The long road to the senior center’s coffee bar

It’s a long way from her days as a real-life Rosie the Riveter, but for nearly 15 years, Grace Hanson has been managing the small coffee shop at the Renton Senior Center.

It’s a long way from her days as a real-life Rosie the Riveter, but for nearly 15 years, Grace Hanson has been managing the small coffee shop at the Renton Senior Center.

“I enjoy it,” Hanson said this week from behind a counter piled with goodies. “I think it’s the people. The people are very friendly, very nice.”

Hanson’s journey from Bismark, N.D., to barista in Renton has been a busy one, and Senior Center director Shawn Daley said Hanson has helped change the back room of the center from a little-used spot, even on busy days, to one that is often packed with people.

“That room used to be a rarely-used room. We had a jigsaw puzzle in it,” Daly said.

But that changed several years ago with the opening of the Center’s small coffee bar, and Hanson has been a major part of that transformation.

“People love her, that’s the bottom line,” Daly said. “She just brings love to the building.”

Hanson started her coffee career on a lark.

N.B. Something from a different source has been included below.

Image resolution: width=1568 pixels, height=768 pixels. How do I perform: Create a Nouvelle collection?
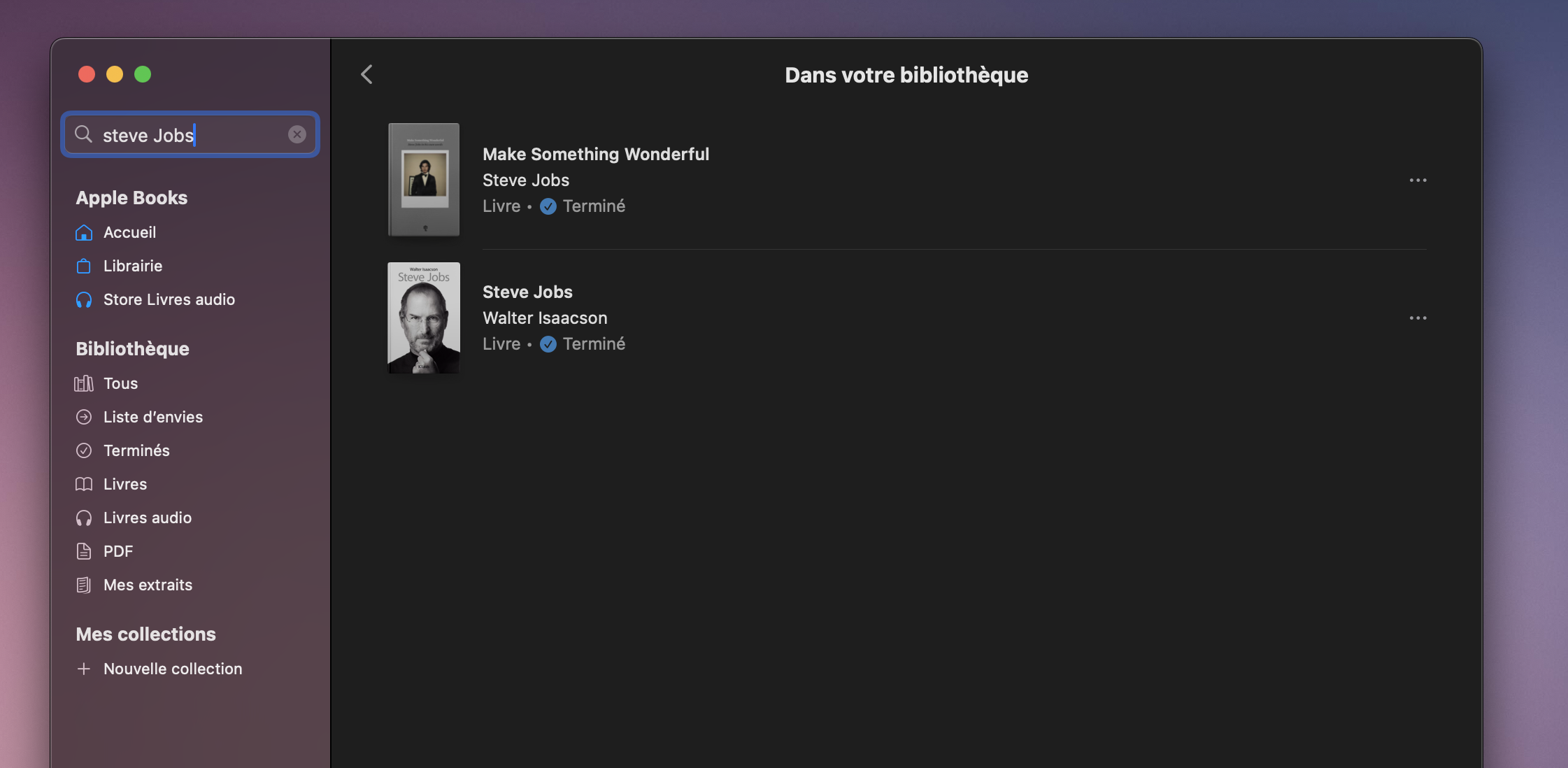pos(172,669)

She was just sitting at one of the center’s tables one day about 15 years ago when the gentleman who ran the counter before her asked if she could fill in while he went to a doctor’s appointment.

“I didn’t know anything about it,” she said, but never one to be scared of new things, Hanson waded in by herself and figured it all out.

Soon after, the man behind the counter began asking her to cover more and more often and before she knew it, the counter was hers to run.

Along with coffee, the little shop also serves some goodies, usually donated from Panera Bread or Starbucks, an addition that Hanson said made a big difference because the coffee alone was a little “boring.” In fact, she said that when Panera offered, she just said “yes” without going to the higher-ups at the center.

“That went over really well,” Hanson said.

Hearing her story, however, it is not surprising that Hanson knows a thing or two about selling. Her husband, Art, was a professional salesman and the couple used to own a shop in Wyoming and in North Dakota.

Hanson’s tale began in Bismark, North Dakota, where she worked at the state captial. It was a desk job and she hated it, telling her mother at the time that was either going to have to start smoking or start drinking in order to deal with all the sitting around.

Soon after, her brother, who had moved to Western Washington, invited her out and Hanson jumped at the chance, though there was not a whole lot of work at the time.

“I ended up tagging Christmas trees,” she said with a laugh.

Hanson went back to the Dakotas and found another job, but said she didn’t even work there a year because a friend had moved to Seattle and told her about possible work with Boeing.

“So, back to my brother again,” she said.

For more than two years during World War II, Hanson worked as a riveter, just like the iconic symbol of 1940s feminism, Rosie.

After the war, Hanson again returned home to North Dakota and took a job at Montgomery Ward, where she met Art, a salesman. The couple fell in love, got married and she quit her job.

Soon after, Art was transferred to Montana and then later to Casper City, Wyo.

In Casper, the couple decided to open their own business, so Art quit his job and the pair opened their own shop. But soon after, they packed up and moved back to North Dakota again, where they also ran their own store.

When news came out that a highway was planned through their town, an investor showed up and the couple sold off the store and the inventory and moved back to the Seattle area. It was 1989.

Somewhere around the year 2000, the couple found their way to the Renton Senior Activity Center and began coming regularly. Unfortunately, Art fell ill in the early part of this century and died in December 2005.

Since then, Hanson has thrown her energy into the coffee shop. In the beginning, Daly worried he was using Hanson too much, but she wanted more responsibility and these days, she’s even at the center before he is to begin making the coffee and getting the goodies prepped.

“Gracie is one-in-a-million,” he said. “She just sort of takes charge down there.”

Daly said the center’s coffee shop, thanks in part to Hanson, has been a great success and provides a place for seniors, especially the men, to just gather and shoot the breeze.

“And if we don’t have that smiling face and those welcoming people, they’re going to leave,” he said.